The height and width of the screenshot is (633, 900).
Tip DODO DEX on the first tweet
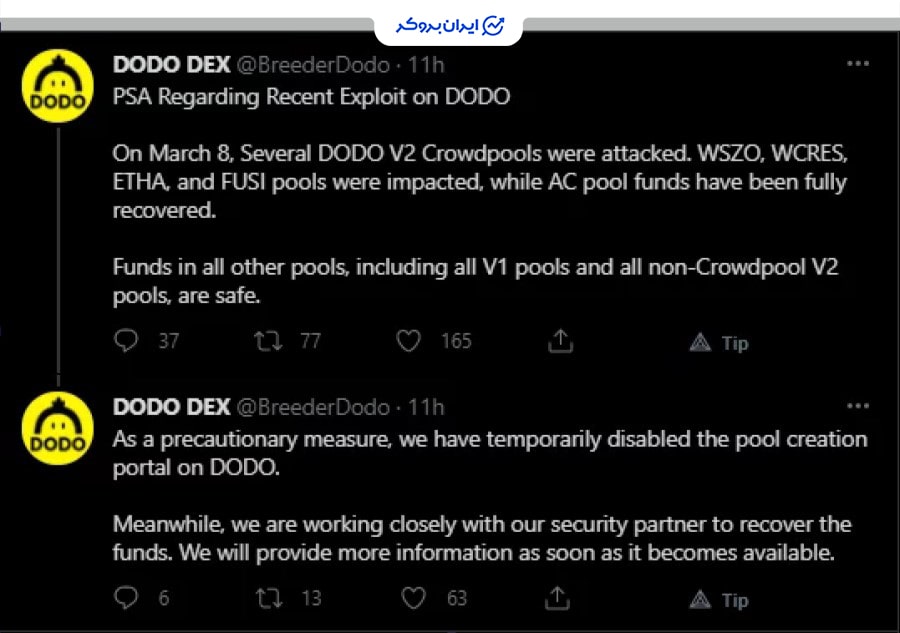[720, 343]
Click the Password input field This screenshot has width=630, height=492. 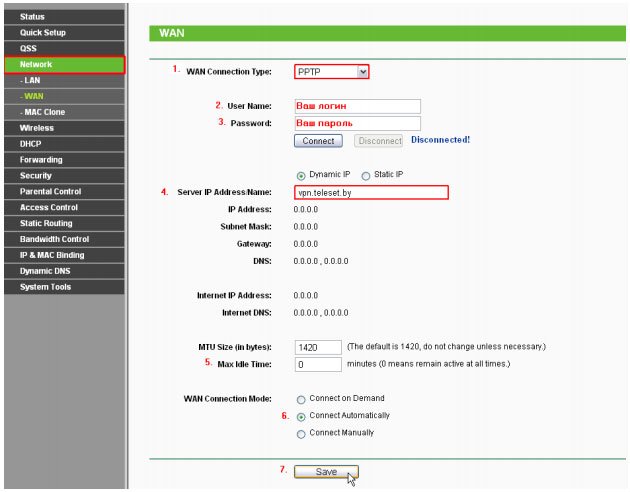click(x=356, y=123)
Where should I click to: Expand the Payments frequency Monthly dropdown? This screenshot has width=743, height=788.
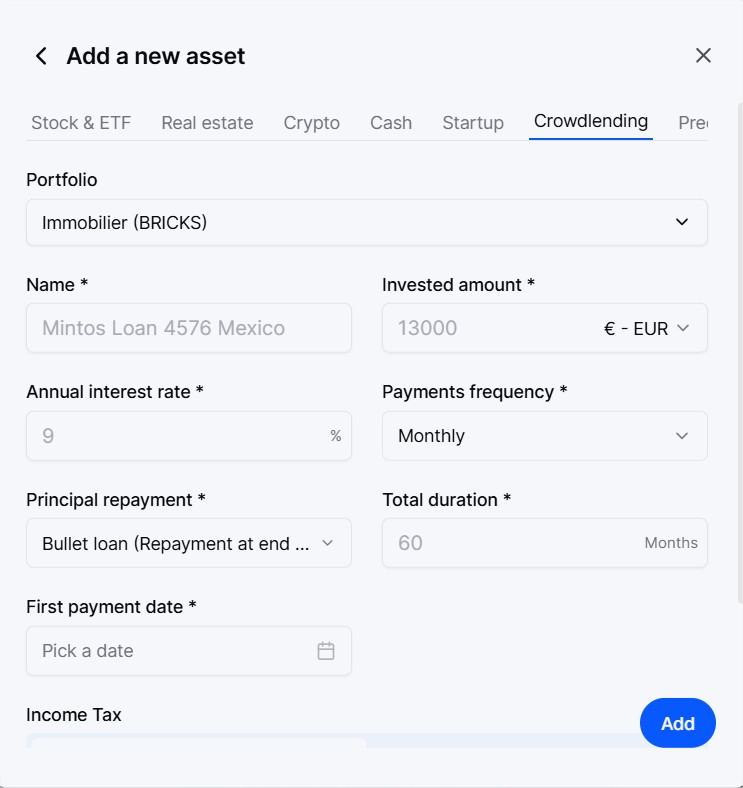coord(544,436)
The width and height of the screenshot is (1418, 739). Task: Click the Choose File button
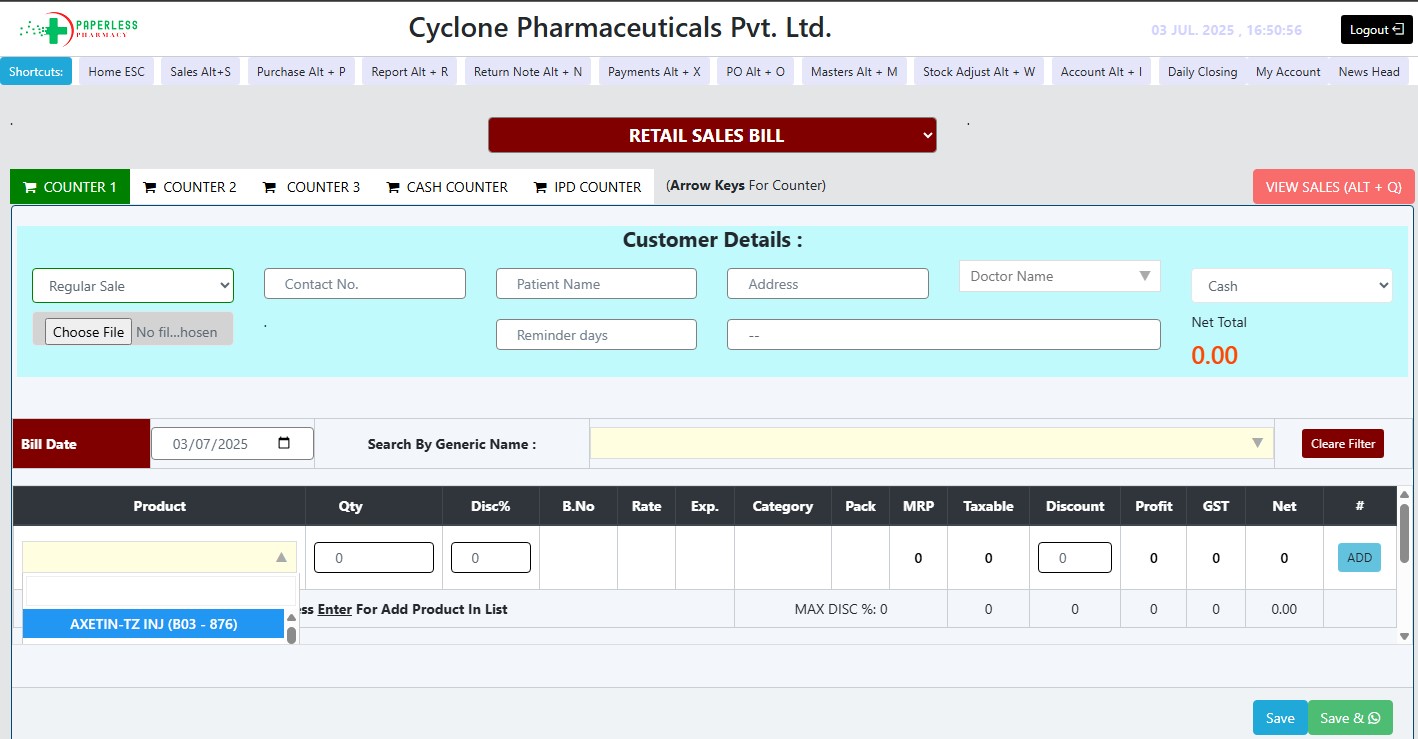click(x=89, y=332)
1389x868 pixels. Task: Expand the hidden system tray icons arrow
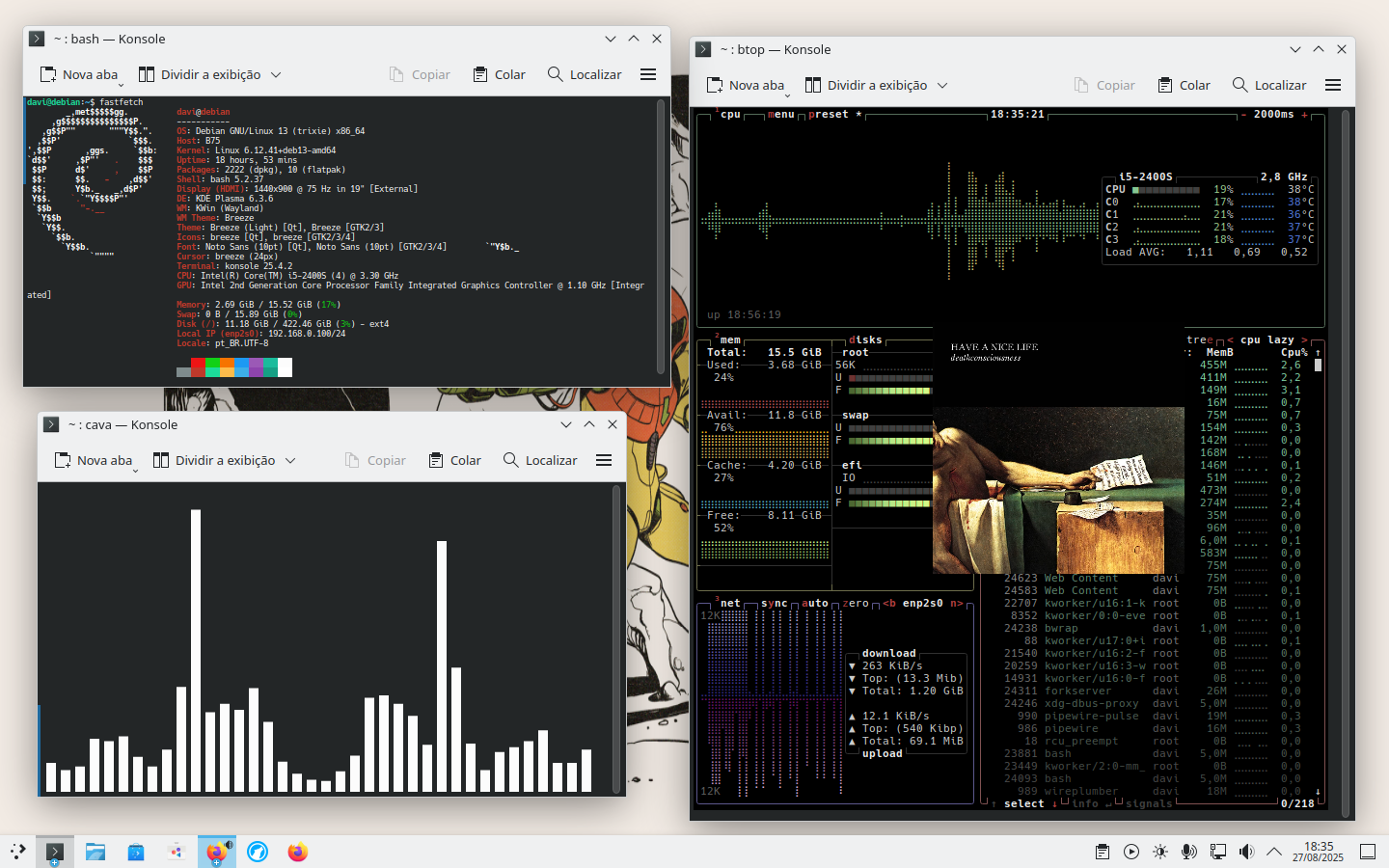click(1274, 852)
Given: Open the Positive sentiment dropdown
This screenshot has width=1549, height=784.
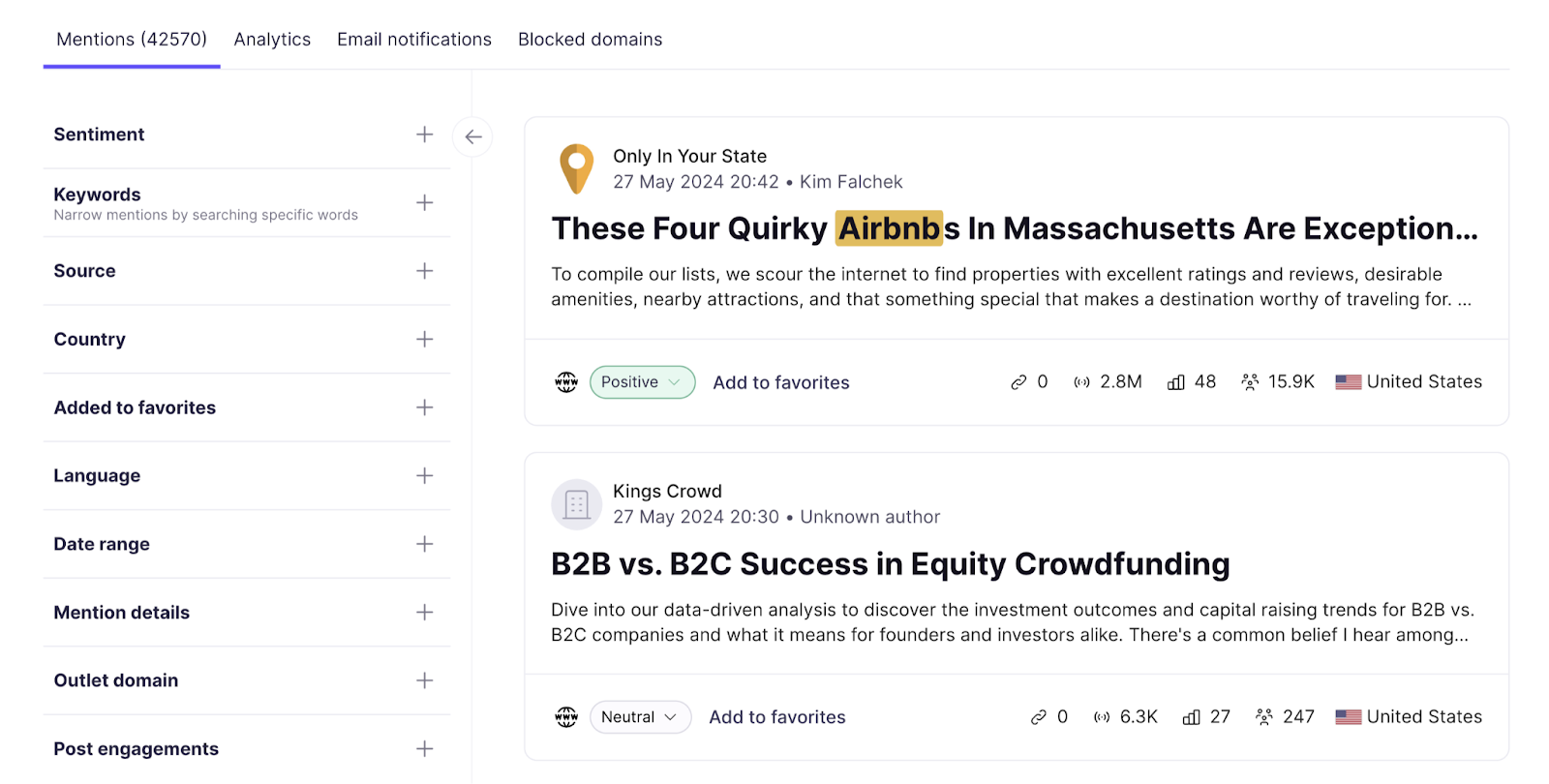Looking at the screenshot, I should (x=641, y=381).
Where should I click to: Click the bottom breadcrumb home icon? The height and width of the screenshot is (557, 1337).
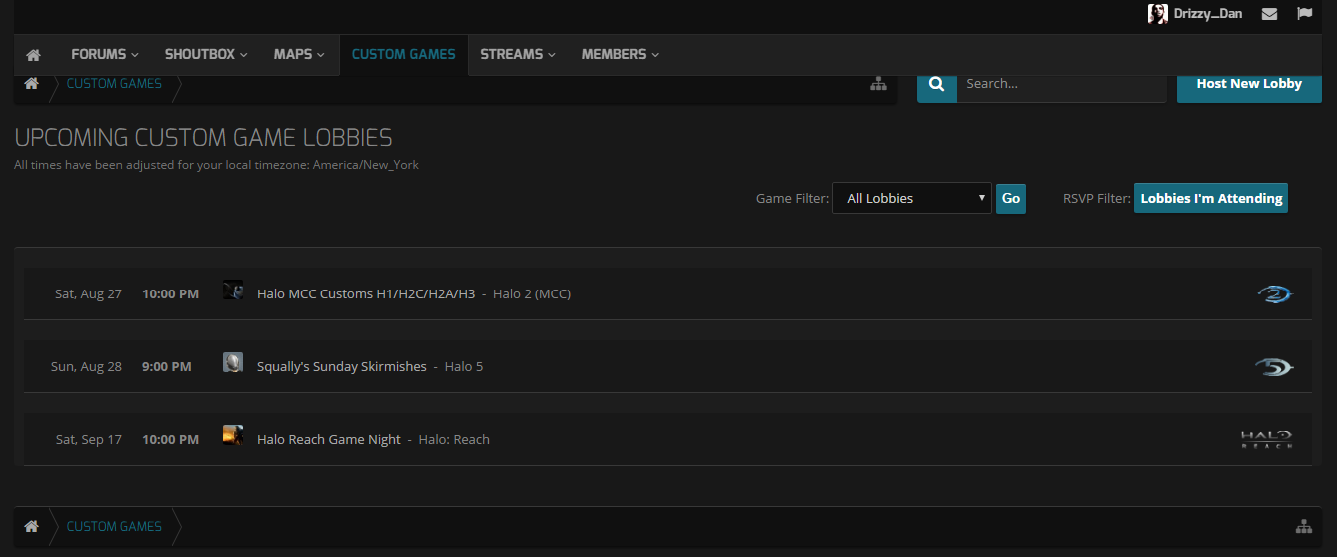coord(32,526)
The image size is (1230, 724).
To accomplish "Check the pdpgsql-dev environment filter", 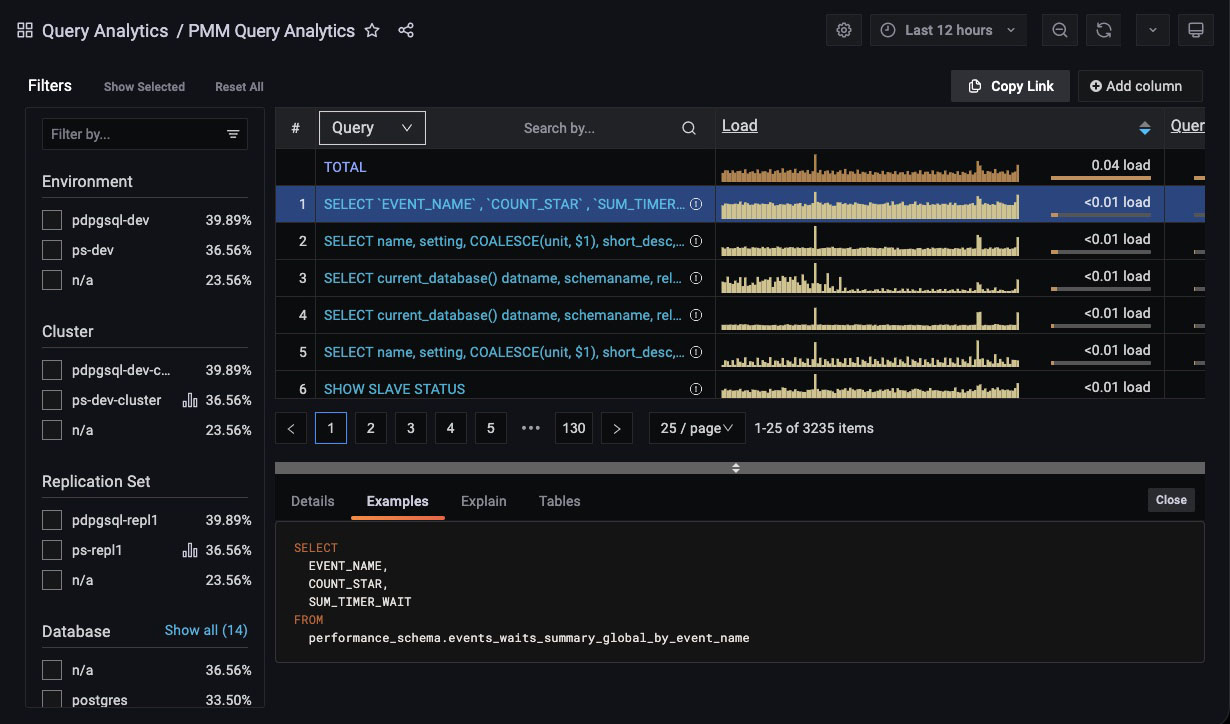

# # # #

### What the task asks
Convert the records above, from the line with "Given: Open the Positive sentiment dropdown" to the end of the records, into a JSON list of strings, one string per line, with blank lines left out. Leave the pictures out of your answer.

### The completed task
[
  "Given: Open the Positive sentiment dropdown",
  "This screenshot has width=1549, height=784.",
  "Looking at the screenshot, I should (x=641, y=381).",
  "Where should I click to: Click the bottom breadcrumb home icon? The height and width of the screenshot is (557, 1337).",
  "coord(32,526)",
  "The image size is (1230, 724).",
  "To accomplish \"Check the pdpgsql-dev environment filter\", "
]